[Start of Attachment]

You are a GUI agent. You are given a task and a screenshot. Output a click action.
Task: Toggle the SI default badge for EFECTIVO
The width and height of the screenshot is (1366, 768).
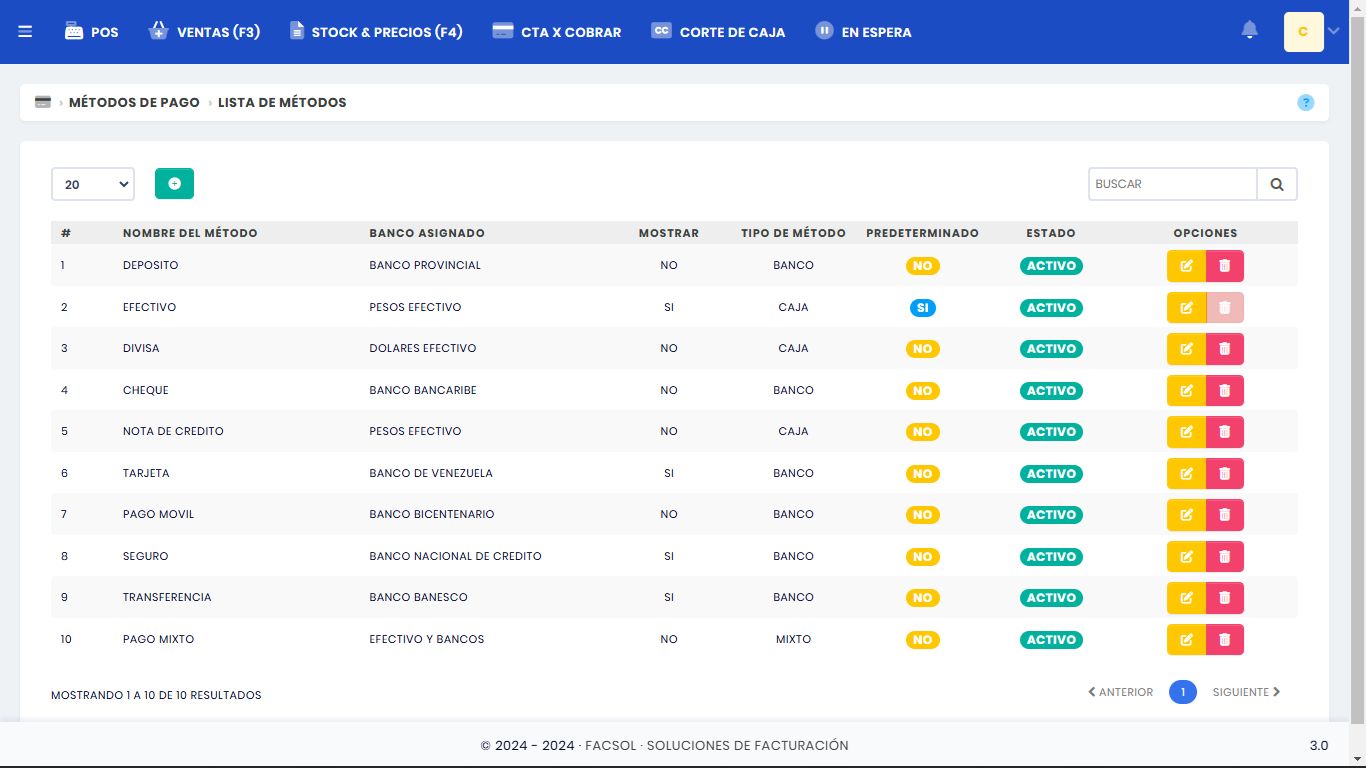(922, 308)
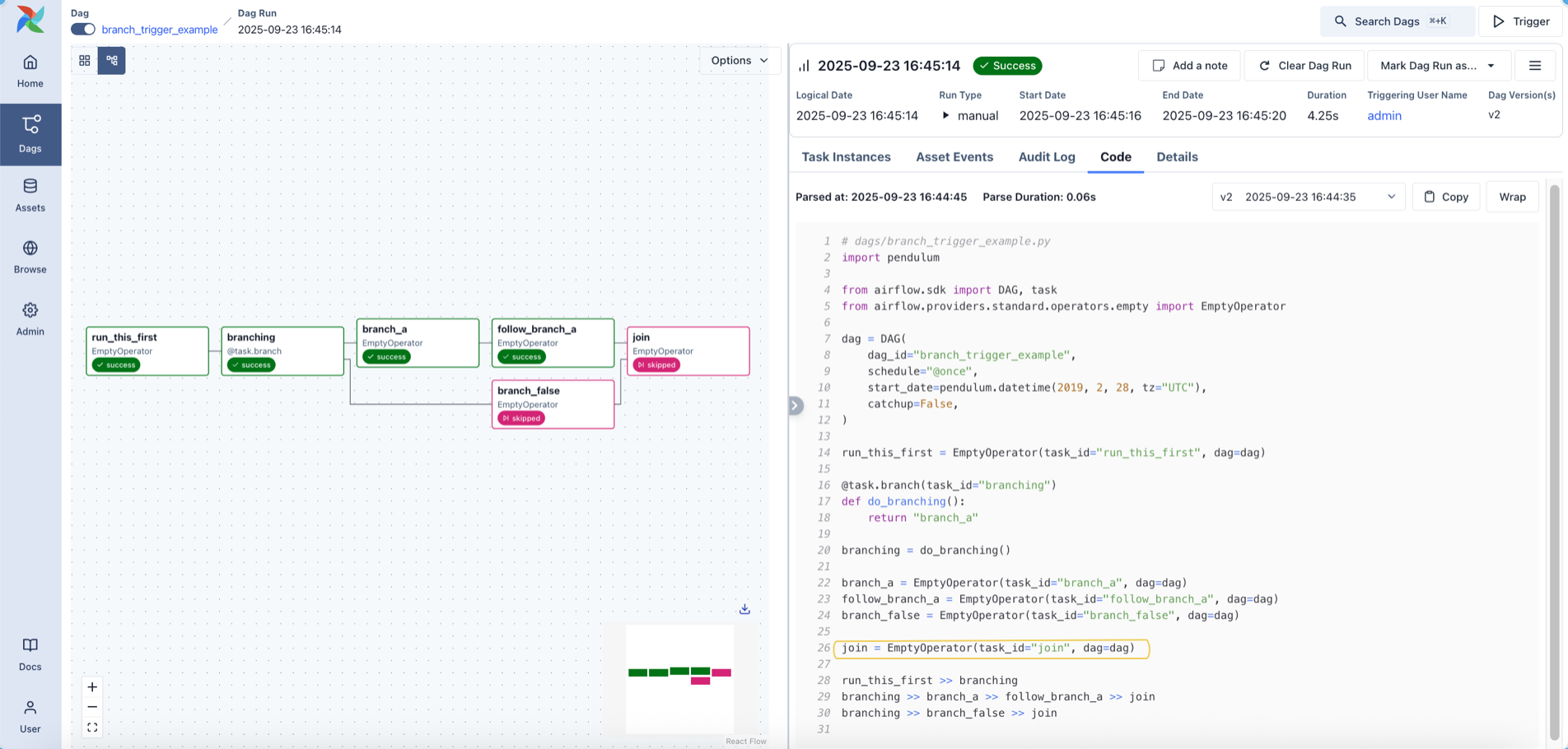Open the Mark Dag Run as dropdown

(1437, 66)
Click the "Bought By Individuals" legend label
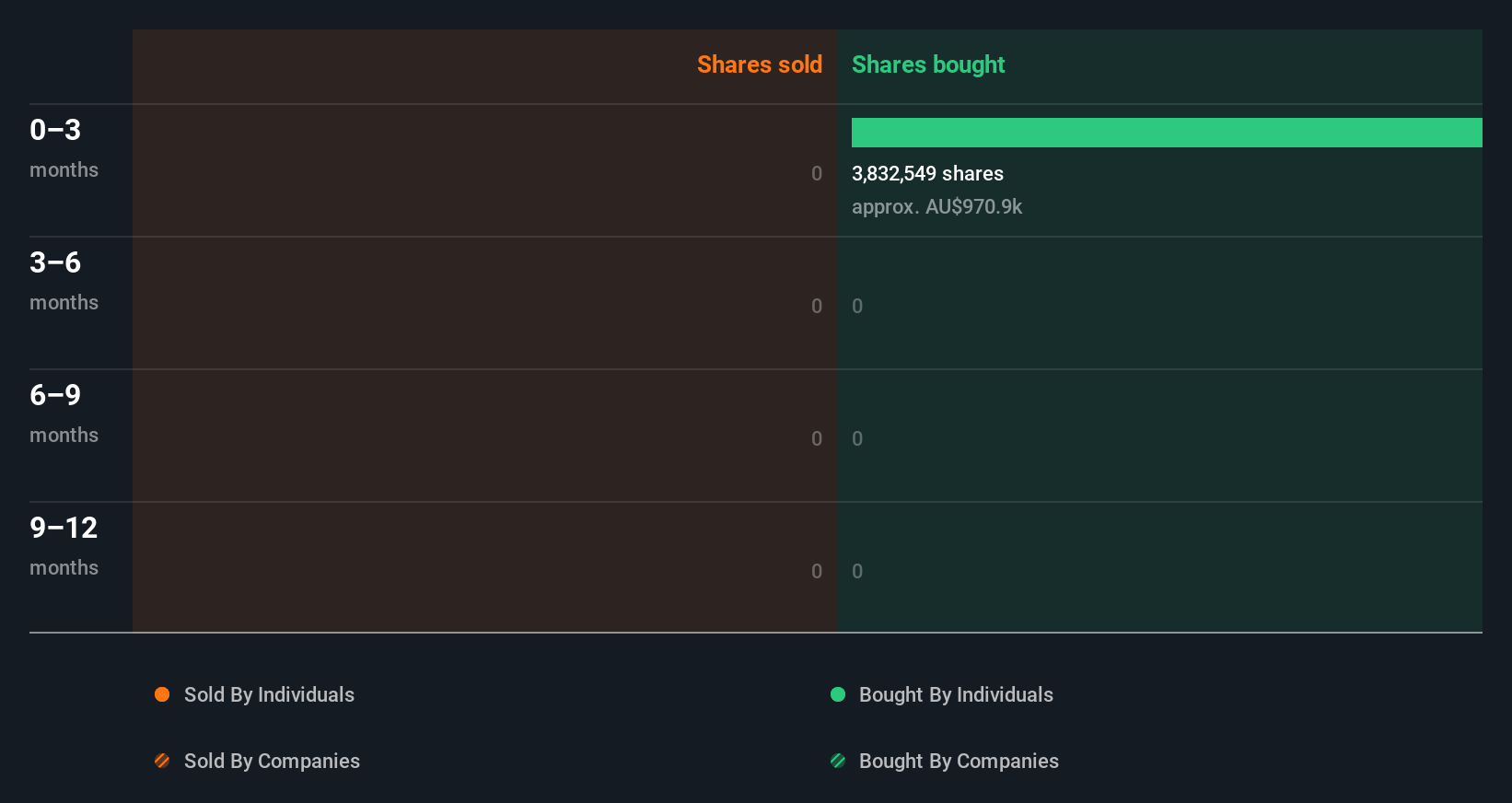Viewport: 1512px width, 803px height. (x=956, y=694)
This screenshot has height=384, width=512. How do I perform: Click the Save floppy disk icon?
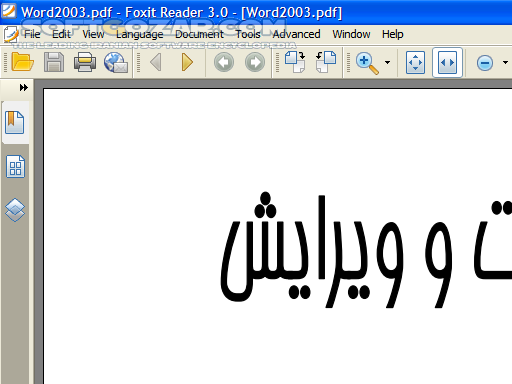point(54,62)
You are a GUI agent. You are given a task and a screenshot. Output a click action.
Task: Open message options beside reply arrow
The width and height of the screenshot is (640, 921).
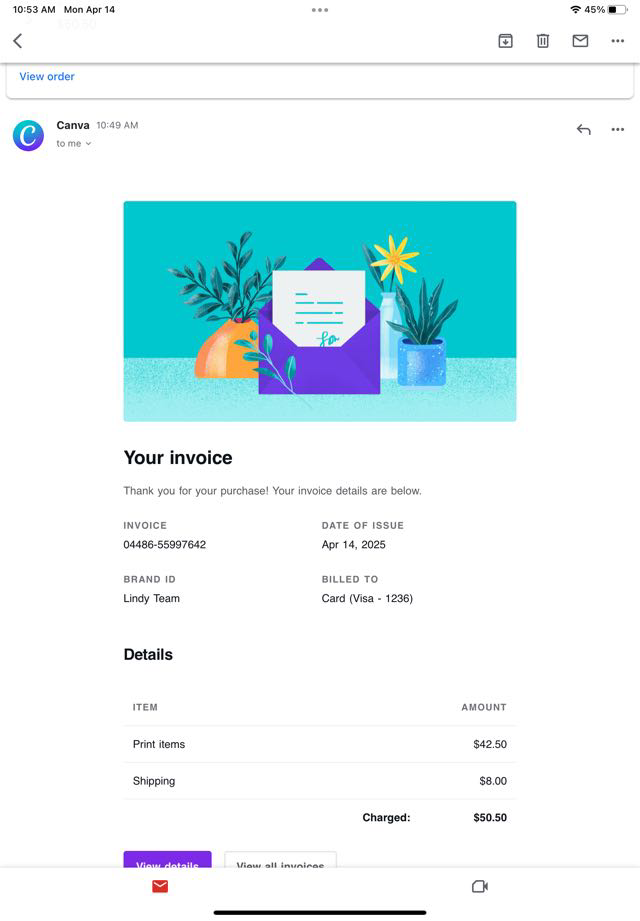617,129
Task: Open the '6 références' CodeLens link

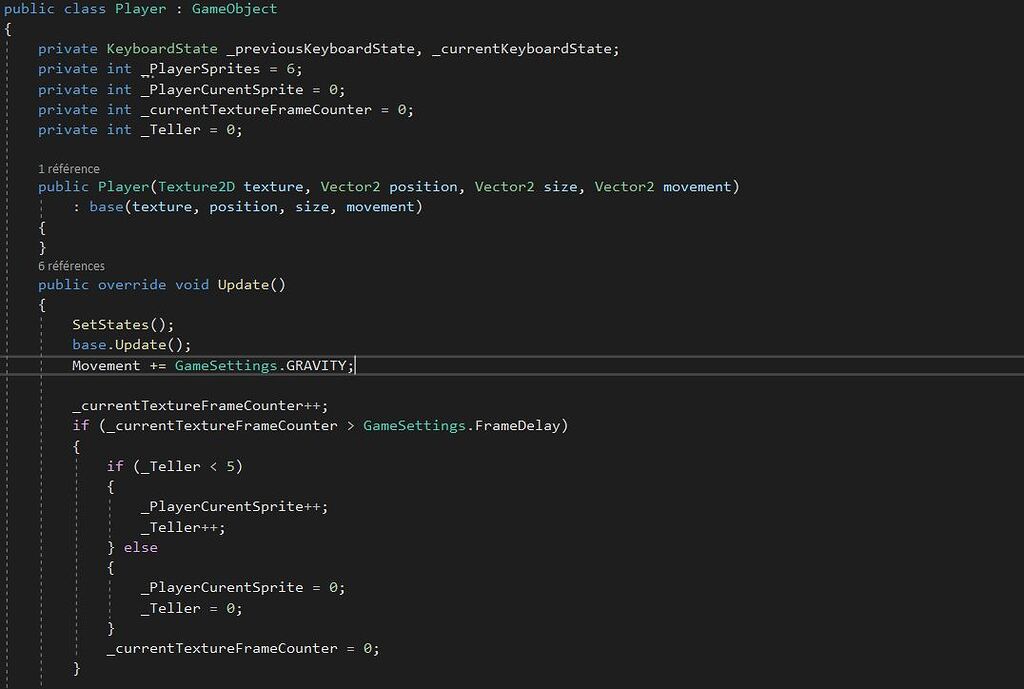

[End of Attachment]

Task objective:
Return each record exactly as given, excluding any image.

Response for this exercise:
You are a GUI agent. You are given a task and a screenshot. Output a click action.
Task: Toggle the SI default badge for EFECTIVO
The width and height of the screenshot is (1366, 768).
(922, 308)
Open the Mark Dag Run as dropdown

(1437, 66)
Click the "Bought By Individuals" legend label
Viewport: 1512px width, 803px height. (x=956, y=694)
This screenshot has height=384, width=512. How do I perform: Click the Save floppy disk icon?
point(54,62)
You are a GUI agent. You are given a task and a screenshot. Output a click action.
Task: Open message options beside reply arrow
The width and height of the screenshot is (640, 921).
617,129
Task: Open the '6 références' CodeLens link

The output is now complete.